## begin

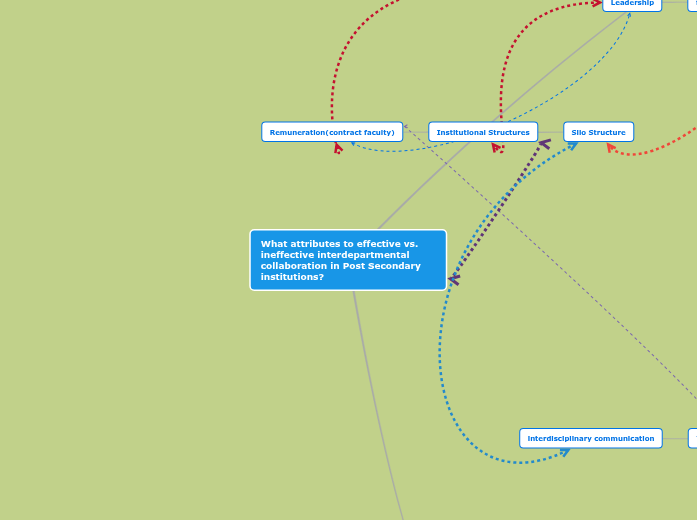Screen dimensions: 697x520
Task: Select the Leadership node
Action: tap(632, 4)
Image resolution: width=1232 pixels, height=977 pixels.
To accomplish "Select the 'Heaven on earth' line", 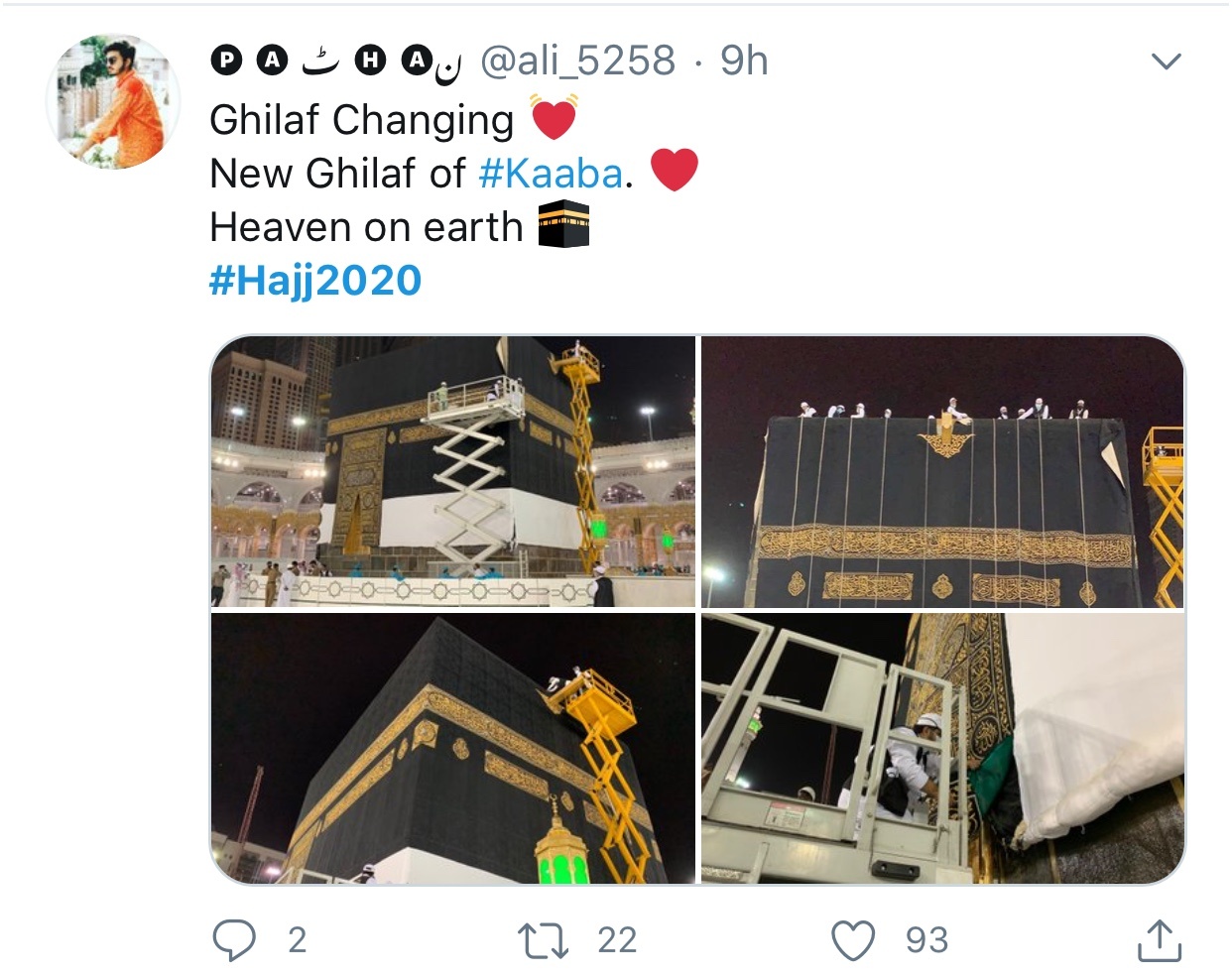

## end

** Instructions for the task **
Rewrite all the entries with "pixels" swapped for "px" and nothing else changed. Omit the pictures.

** Solution for this problem **
Screen dimensions: 697x520
Task: Select the Leadership node
Action: tap(632, 4)
Image resolution: width=1232 px, height=977 px.
To accomplish "Select the 'Heaven on earth' line", 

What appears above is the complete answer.